__PROVIDED RECORDS__:
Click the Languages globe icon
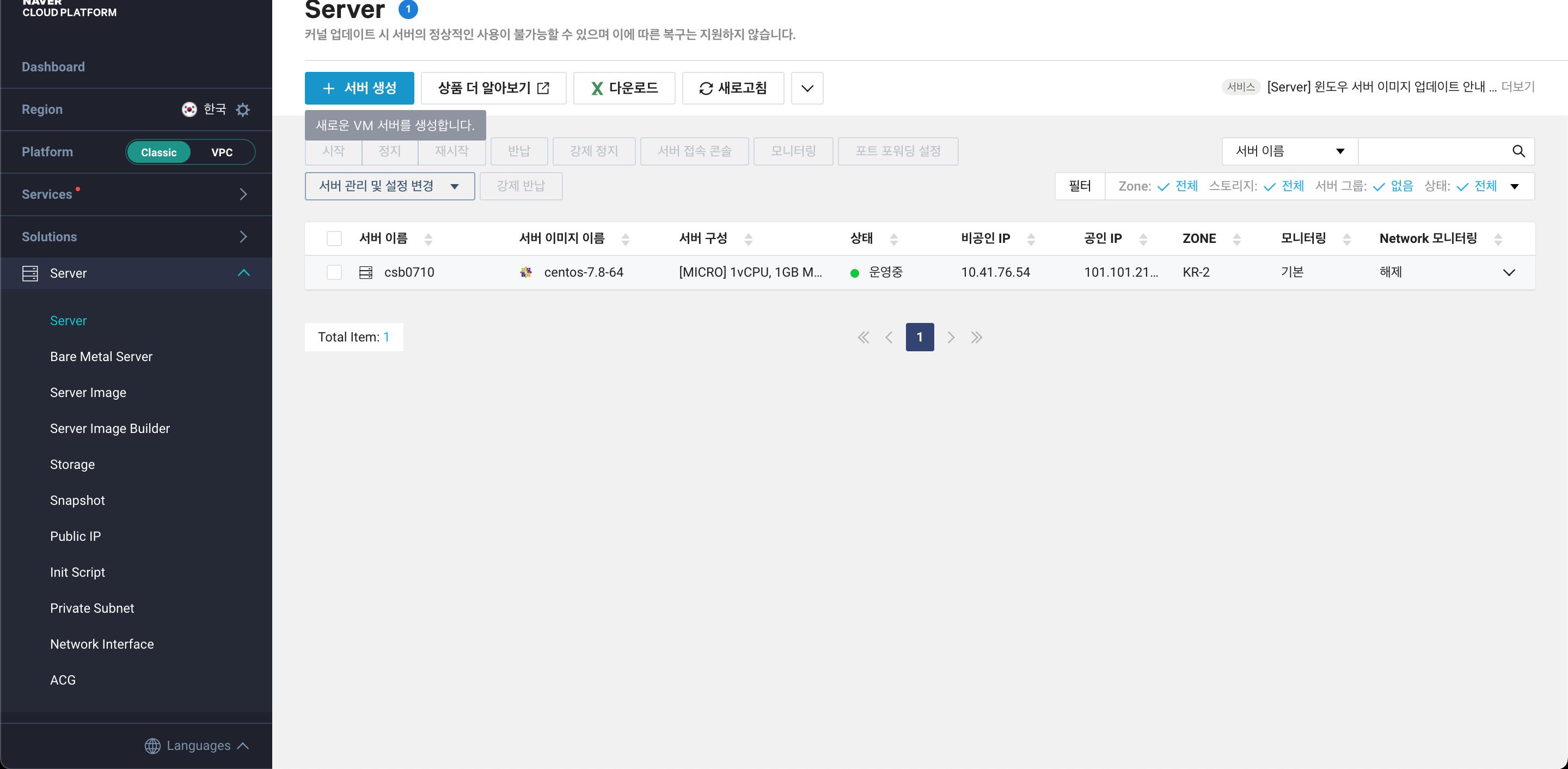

==

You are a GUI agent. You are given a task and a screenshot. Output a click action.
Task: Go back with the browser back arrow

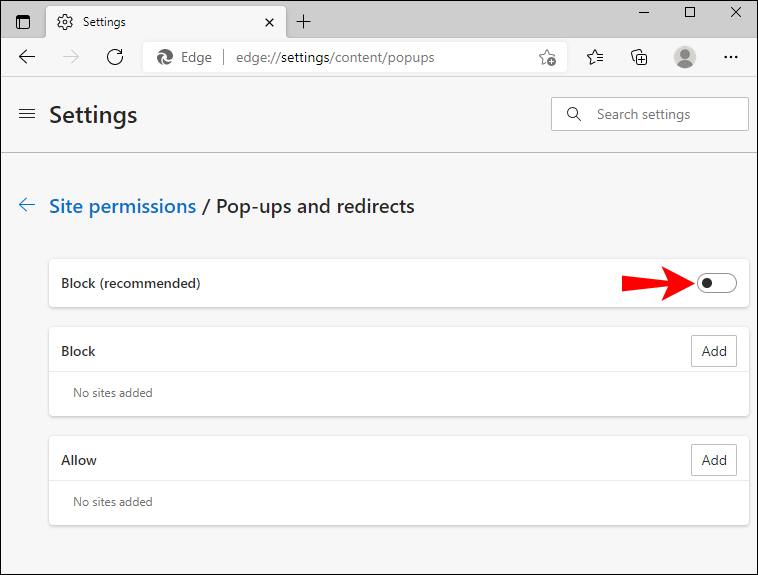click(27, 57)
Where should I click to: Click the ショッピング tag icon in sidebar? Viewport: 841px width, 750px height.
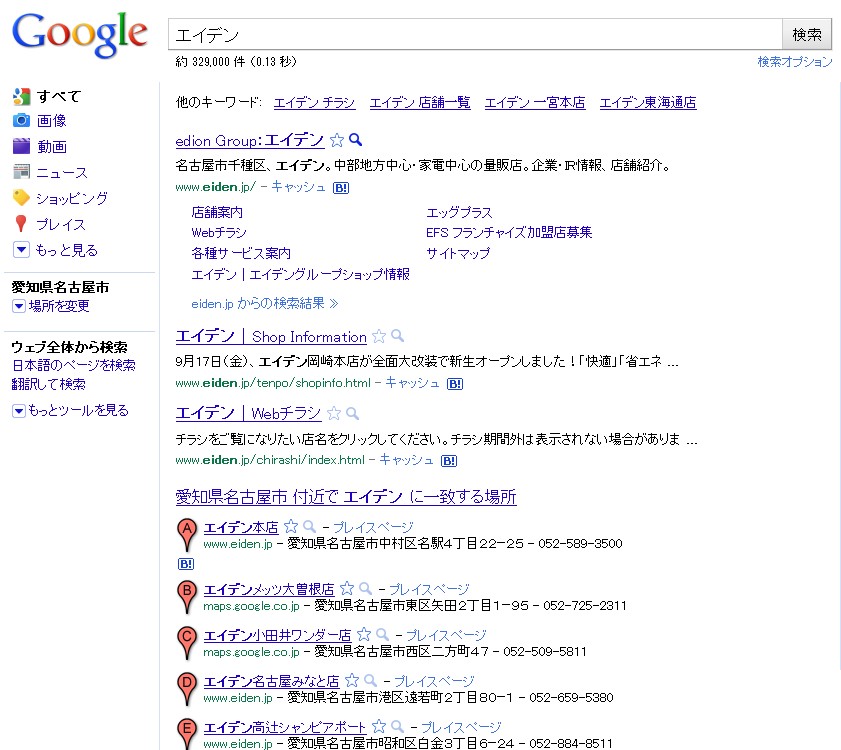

==

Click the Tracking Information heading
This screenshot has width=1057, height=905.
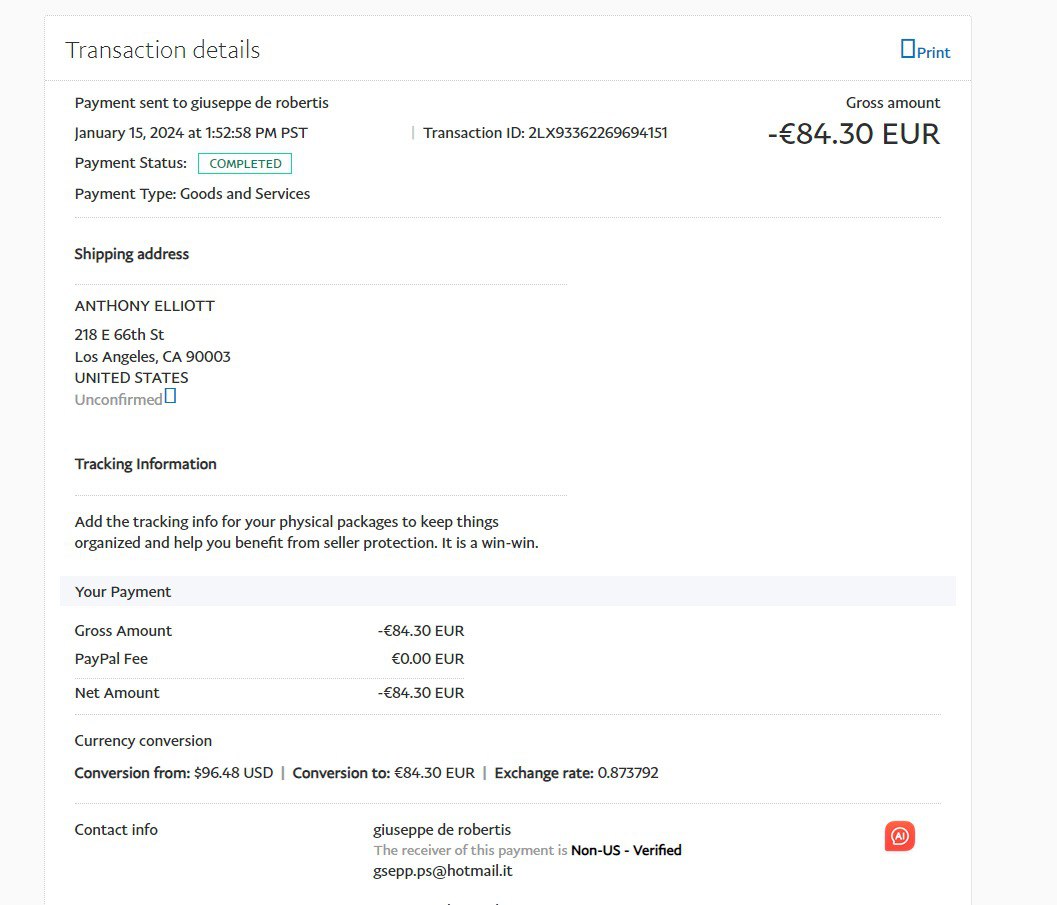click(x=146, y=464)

__EXERCISE BRIEF__:
Please copy out the entries from the line with "Click the Tracking Information heading" to the line with "click(x=146, y=464)", keeping every word unchanged. Leave the pictures out.

__THE RESPONSE__:
Click the Tracking Information heading
This screenshot has width=1057, height=905.
click(x=146, y=464)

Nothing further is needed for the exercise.